Although the paternity of the father has been recognised by the Youth Court following the results of a DNA test, that recognition does not satisfy any of the four alternative requirements set out in s 7 of the Family Relationships Act. In particular, the Youth Court is not a court of “competent jurisdiction” for the purposes of s 7(c). As he has not been recognised under the Family Relationships Act as the father of the child, s 3(2) of the 1940 Act precludes him from being recognised under that Act as the father for the purposes of that Act.
The father has sought to deal with that issue by filing an interlocutory application in this Court on 9 July 2021 in which he seeks a declaration under s 7(c) of the Family Relationships Act that he is the father of the child. In view of this application, I advised the father that I would not have regard to the argument by the respondent that he was not a person who had a proper interest in the welfare of the child pursuant to s 6(7) of the Family Relationships Act. I also advised that the hearing of the application under the Family Relationships Act would be deferred until his application under the 1940 Act was decided.
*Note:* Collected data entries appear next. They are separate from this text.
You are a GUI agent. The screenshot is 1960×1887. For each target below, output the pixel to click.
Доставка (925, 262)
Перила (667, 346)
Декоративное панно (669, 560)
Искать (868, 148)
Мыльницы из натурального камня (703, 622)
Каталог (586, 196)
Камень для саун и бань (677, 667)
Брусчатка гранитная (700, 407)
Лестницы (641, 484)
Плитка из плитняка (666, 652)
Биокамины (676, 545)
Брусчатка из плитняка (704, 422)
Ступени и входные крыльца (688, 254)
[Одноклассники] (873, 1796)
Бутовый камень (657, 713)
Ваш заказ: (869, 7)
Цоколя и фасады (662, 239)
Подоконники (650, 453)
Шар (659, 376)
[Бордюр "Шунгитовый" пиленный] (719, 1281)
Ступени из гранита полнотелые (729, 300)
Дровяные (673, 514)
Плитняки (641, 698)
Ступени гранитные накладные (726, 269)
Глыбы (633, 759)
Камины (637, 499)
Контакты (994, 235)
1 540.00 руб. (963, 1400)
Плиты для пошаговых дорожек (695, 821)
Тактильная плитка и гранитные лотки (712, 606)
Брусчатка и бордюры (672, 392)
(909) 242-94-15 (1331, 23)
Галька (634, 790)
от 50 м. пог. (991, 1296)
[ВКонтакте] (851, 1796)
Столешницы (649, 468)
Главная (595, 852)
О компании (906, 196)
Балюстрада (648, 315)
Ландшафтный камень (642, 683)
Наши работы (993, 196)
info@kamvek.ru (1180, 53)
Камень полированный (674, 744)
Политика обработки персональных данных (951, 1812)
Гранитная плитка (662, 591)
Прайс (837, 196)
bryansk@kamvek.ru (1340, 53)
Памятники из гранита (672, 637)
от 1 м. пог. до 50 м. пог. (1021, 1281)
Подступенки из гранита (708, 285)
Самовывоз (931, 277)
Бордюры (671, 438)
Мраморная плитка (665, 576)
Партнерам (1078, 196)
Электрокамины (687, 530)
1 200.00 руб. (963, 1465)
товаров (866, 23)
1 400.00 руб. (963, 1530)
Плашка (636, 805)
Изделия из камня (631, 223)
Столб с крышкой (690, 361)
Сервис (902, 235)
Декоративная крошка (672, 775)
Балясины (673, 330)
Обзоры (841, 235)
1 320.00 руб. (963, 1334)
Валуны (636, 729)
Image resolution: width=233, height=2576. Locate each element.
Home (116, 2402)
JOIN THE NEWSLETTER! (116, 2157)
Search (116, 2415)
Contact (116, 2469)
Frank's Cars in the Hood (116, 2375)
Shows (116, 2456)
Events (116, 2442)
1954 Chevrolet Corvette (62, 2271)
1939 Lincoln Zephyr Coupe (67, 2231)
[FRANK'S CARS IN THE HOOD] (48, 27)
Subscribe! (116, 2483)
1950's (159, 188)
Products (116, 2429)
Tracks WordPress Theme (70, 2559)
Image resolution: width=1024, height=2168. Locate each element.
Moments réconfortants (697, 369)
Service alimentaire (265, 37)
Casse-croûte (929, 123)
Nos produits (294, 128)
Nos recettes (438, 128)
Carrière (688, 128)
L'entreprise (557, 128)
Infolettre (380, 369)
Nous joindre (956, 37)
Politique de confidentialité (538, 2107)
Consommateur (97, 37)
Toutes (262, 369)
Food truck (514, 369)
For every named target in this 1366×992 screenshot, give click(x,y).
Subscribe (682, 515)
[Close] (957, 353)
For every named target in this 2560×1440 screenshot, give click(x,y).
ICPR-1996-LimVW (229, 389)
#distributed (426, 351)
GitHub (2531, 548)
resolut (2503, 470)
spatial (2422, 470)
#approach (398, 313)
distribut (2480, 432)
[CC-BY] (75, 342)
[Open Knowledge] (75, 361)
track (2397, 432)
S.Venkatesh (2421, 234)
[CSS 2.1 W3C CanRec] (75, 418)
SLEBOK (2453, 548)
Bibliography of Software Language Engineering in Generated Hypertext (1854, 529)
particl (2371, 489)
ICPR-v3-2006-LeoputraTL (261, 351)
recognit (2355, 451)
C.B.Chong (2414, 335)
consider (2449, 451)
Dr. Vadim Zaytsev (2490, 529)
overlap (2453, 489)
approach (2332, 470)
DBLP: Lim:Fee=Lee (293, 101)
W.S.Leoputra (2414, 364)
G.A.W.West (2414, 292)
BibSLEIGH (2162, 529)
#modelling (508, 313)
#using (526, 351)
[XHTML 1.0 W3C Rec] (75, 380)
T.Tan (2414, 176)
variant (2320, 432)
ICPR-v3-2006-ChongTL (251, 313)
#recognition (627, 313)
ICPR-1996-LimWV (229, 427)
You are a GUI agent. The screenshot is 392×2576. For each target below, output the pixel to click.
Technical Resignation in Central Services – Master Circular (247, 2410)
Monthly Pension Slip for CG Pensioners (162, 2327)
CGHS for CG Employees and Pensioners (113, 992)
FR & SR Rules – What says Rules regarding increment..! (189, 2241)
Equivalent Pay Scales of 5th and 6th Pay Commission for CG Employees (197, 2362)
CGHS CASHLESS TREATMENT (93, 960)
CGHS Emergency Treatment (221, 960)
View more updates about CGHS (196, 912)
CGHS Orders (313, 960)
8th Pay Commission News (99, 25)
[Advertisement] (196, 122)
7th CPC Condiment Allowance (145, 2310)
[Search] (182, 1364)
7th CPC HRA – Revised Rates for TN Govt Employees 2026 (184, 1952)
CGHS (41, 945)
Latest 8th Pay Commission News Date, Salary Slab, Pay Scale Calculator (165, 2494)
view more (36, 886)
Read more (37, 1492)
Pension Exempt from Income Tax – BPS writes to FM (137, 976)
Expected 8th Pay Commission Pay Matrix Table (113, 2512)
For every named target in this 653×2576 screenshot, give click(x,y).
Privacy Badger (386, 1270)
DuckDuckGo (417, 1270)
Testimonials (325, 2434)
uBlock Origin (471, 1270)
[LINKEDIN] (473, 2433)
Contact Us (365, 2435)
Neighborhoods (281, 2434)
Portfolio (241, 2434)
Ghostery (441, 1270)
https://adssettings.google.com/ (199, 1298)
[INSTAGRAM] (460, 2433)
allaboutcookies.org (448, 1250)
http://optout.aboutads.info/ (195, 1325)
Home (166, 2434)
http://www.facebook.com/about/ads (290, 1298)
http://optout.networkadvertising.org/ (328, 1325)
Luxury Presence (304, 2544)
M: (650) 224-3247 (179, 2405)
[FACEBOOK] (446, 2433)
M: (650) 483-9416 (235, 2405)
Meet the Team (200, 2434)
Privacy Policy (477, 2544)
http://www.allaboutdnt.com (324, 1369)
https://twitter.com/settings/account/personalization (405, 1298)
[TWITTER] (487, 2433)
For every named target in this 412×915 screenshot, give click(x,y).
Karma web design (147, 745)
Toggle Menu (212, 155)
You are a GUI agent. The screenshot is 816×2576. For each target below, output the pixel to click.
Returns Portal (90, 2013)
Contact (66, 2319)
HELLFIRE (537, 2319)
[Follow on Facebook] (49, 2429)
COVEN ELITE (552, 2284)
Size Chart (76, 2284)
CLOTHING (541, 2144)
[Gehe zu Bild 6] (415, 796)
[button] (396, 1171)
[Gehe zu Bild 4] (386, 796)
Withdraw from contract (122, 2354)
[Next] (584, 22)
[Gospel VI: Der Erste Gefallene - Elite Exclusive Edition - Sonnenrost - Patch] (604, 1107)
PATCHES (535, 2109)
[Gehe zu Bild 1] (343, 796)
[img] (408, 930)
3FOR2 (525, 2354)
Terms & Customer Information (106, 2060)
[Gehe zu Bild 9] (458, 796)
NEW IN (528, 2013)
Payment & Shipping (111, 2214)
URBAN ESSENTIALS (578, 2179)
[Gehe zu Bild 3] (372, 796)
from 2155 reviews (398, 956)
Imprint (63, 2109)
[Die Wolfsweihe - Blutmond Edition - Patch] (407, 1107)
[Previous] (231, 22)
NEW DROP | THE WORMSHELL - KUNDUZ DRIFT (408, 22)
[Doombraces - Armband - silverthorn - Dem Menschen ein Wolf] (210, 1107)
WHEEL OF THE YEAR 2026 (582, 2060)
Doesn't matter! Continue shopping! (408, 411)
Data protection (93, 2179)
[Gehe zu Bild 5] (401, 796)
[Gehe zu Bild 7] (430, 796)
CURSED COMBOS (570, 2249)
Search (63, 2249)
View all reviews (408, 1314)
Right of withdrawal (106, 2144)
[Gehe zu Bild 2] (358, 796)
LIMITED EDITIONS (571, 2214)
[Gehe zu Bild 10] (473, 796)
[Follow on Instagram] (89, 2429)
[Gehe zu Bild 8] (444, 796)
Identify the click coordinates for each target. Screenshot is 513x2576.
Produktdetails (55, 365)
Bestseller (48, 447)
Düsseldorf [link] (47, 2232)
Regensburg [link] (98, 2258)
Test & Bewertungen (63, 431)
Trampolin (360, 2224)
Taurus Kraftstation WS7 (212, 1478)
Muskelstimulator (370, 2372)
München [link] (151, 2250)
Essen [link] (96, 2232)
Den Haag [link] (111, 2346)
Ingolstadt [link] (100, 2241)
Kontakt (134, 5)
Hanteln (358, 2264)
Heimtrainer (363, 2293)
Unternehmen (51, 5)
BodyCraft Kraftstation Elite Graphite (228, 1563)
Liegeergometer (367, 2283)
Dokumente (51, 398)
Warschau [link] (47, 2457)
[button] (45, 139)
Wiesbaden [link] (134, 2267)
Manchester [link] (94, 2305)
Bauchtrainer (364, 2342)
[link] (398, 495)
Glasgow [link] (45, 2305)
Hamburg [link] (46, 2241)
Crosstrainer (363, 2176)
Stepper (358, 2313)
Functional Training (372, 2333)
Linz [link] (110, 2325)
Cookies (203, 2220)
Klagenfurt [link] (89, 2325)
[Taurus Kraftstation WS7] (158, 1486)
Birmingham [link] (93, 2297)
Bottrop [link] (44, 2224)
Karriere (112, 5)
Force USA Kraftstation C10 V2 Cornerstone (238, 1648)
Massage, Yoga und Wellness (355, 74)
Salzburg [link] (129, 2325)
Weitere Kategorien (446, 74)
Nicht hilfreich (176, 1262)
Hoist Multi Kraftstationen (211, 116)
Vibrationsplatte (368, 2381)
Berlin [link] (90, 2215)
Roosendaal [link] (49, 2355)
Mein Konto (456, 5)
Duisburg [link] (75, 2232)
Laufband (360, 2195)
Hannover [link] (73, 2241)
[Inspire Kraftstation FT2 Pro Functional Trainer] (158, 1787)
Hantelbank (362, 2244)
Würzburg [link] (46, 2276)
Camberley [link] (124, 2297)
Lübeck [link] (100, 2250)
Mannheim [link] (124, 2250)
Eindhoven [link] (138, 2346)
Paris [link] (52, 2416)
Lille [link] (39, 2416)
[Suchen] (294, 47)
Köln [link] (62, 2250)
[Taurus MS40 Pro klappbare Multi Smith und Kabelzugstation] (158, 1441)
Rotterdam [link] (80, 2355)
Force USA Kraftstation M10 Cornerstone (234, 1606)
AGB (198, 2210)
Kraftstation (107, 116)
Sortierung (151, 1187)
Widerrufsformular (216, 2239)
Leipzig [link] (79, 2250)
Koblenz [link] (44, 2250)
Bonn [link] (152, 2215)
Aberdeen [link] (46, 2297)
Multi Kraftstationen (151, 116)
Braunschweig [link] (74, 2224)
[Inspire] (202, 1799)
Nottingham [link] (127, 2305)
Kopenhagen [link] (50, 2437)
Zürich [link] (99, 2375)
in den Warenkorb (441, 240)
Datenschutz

I find that the application under the 1940 Act must be struck out for the following reasons. First, the only purpose of the father’s application is to provide a remedy should his appeal be upheld. As the appeal is to be dismissed, the application serves no purpose and must be dismissed.
Secondly, an application under the 1940 Act should not be used solely as a means to avoid the exercise by the Youth Court of its jurisdiction under the Safety Act. In my view, the primary purpose of the 1940 Act is to complement and supplement the parens patriae jurisdiction of the Court rather than to provide an alternative source of jurisdiction over children who may be in need of care and protection.[27] The Youth Court, and its predecessors, have been long established to exercise jurisdiction under the Safety Act, and other legislation dealing with young people. It has developed considerable expertise in proceedings concerning the welfare of children. For that reason, the Youth Court is the appropriate court to decide such matters at first instance. In that respect this matter is analogous to the circumstances that I considered in BC v The Public Advocate (No 4).[28] Accordingly, if the appeal had succeeded the proper course would have been to remit the application for rehearing in the Youth Court before a different magistrate.
[27] See, for example, Asuman [2017] SASC 123.
[28] (2019) 133 SASR 587.
I strike out the application under the 1940 Act.